THE FLOATING WORLD

By Cynthia Kadohata
196 pages
London: Minerva, Octopus Publishing Group, 1989.
ISBN # 0-7493-9048-4

Comments of Bob Corbett
November 2002

This gentle meditative novel tells the story of the Fujiitano family of Japanese-Americans from the time of World War II until about the early 1960s. The only daughter in this family of four children, Olivia, tells the story and does so with great sensitivity and genuineness.

However, this is not the full story of the Fujiitanos in any normal sense of telling a story. Olivia’s memories are quite selective, as though she is remembering for herself and ignoring the things that didn’t interest her and just recounting “the meaningful things.” It reads like such a private reflection.

I was as fascinated by what ISN’T here in the novel as what is here. Throughout most of the novel she never even mentions World War II and its impact on her family. Admittedly she would have been only a very young child, but surely the topic would have been discussed. In the entire novel there aren’t more than 5 sentences which relate to that traumatic period in the lives of Japanese-Americans, and only very late in the last few pages does she mention in passing that her father had been arrested during the war. However, we also hear, again, just in passing, that another of their Japanese friends went to college on the G.I. Bill. Yet the family lived in California at the time of the war, where the greatest impact on Japanese-Americans was felt.

In a similar fashion we never learn just how old Olivia is (nor anyone else in the family). I was able to get a sense of the time from a few references here and there. They moved from California to Arkansas when Olivia was 12 years old and shortly after, but its not clear if it is one to three-four years later, they do have television in their new home in Arkansas. In her mid to late teens we learn that she does listen to Chuck Berry, so I could get some idea of the time period.

These silences fascinated me. The jacket cover says this is a novel about the Japanese- American experience in the first generation of immigrants. I think it is not at all, but a novel that deals with that first generation experience of virtually all immigrants and abstracts a great deal from the Japanese-ness of the Fujiitano family and concentrates on what life is like for those first and second generation folks in the United States in the 1940 and 50s.
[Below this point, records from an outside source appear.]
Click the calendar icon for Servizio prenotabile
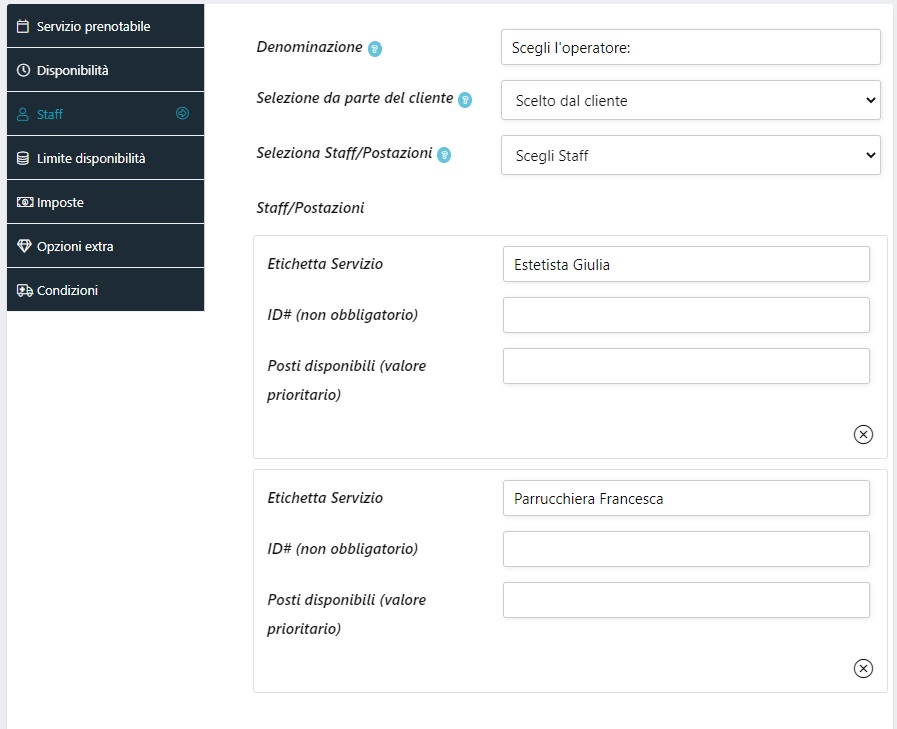Viewport: 897px width, 729px height. pyautogui.click(x=24, y=26)
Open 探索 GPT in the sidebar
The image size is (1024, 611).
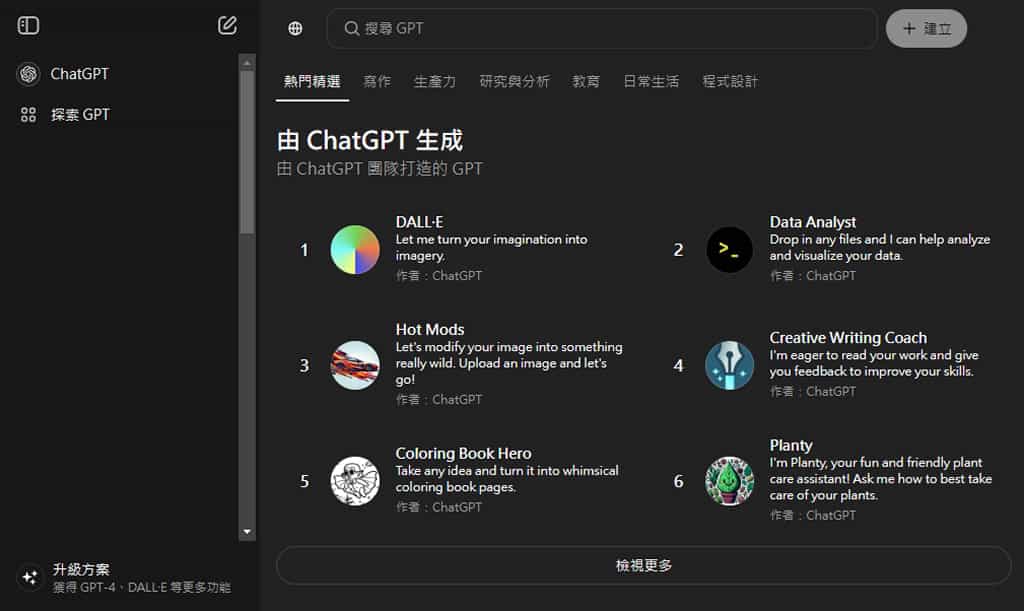tap(80, 115)
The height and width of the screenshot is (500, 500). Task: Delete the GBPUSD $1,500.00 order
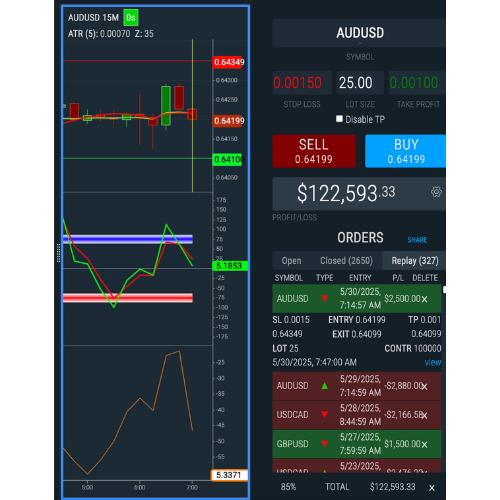coord(424,445)
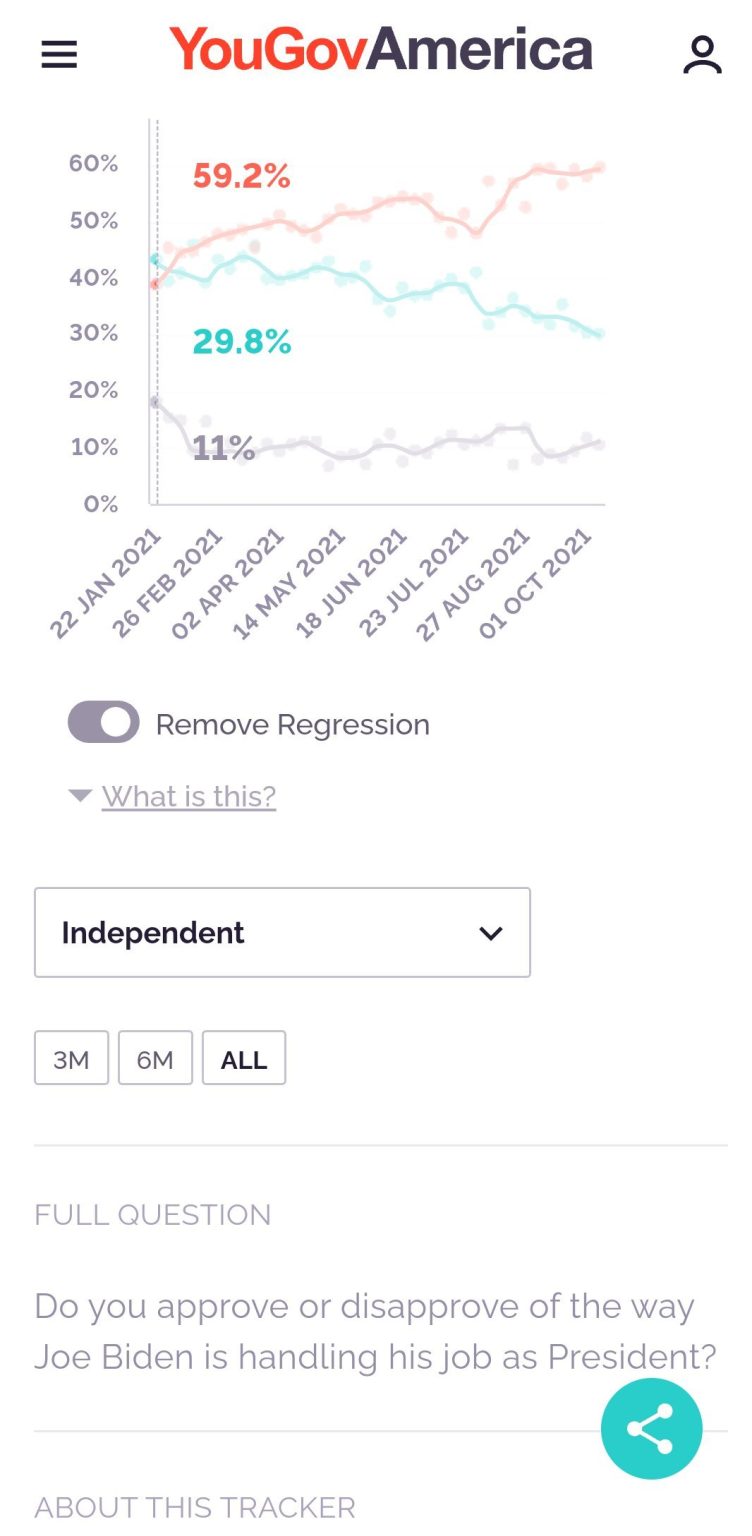Click the 01 OCT 2021 axis date
Image resolution: width=752 pixels, height=1536 pixels.
click(x=537, y=584)

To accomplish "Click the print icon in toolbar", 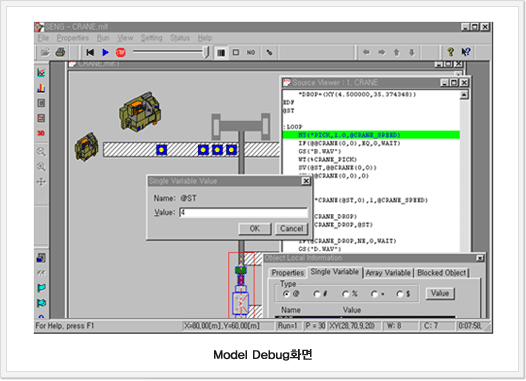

The title, The Floating World, refers to the world of unstable employment of the family in Olivia’s youngest days. Her parents and to a lesser extent, her grandmother who lives with them, are migrant workers, or at least workers who move from place to place. However, after Olivia’s 12th year they do settle out of the “floating world” and into the working class in Gibson, Arkansas where her father has purchased half interest in a garage. The concentration of her reports from this period, however, do not focus on her father, nor her stay-at-home mother, but on the rest of the Japanese community of Gibson which works at the local chicken hatchery, most of them as sexers. Olivia herself gets a part-time job there as a student, and then works there full-time, presumably after she finishes high school, but this is unclear, as an inoculator.

Kadohata writes:

None of the sexers every came to work late, and none of them at the hatchery were I worked had missed a day for the past year. Toshi hadn’t missed a day in five years, and some years she didn’t get a vacation. These people seemed unreal to me. One of them told me he hated the work so much when he started that he often felt he was being choked – he literally felt hands around his neck. That man hadn’t missed a day in three years, someone told me. I couldn’t believe how rough and tense they all were. Yet I liked them, and I wanted them to like me.

Later she continues:

Sometimes the sexers, Tan, and I stayed overnight at the hatchery. The sexers worked seventeen hours, slept five, worked seventeen. My hours were not so bad, so I got more sleep. All the sexers had jobs at other hatcheries, and they often worked as long as thirty or forty hours in a row at their various hatcheries. They took Dexedrine to stay awake and to help them drive from one hatchery to another.

In Gibson her story focuses mainly on the chicken hatchery and her on teen age love life.

The character of Olivia’s grandmother dominates in the novel even though she dies before they leave California, still very early in the novel. However, she was a powerful person and had a major impact on shaping Olivia’s person. She never ceases to talk and think of her grandmother, and her own role in her grandmother’s death, in which she didn’t call her parents when her grandmother was immobilized on the bath room floor.

Cynthia Kadohata transported me into the world of the Fugiitano family. She brought alive the bits and pieces of life that she choose to reveal and what I saw was interesting, though in no way startling or unordinary. Here were simple people, living their daily lives of work and struggle, and we watch a young woman come of age. There were no great complications or plot twists, it was like a selective video of someone’s life, a bit like family movies or photos. I didn’t learn a great deal, nor was I challenged to think a lot, but it was a soft and pleasant experience. Cynthia Kadohata writes well and reveals beautifully what she chooses selectively to share.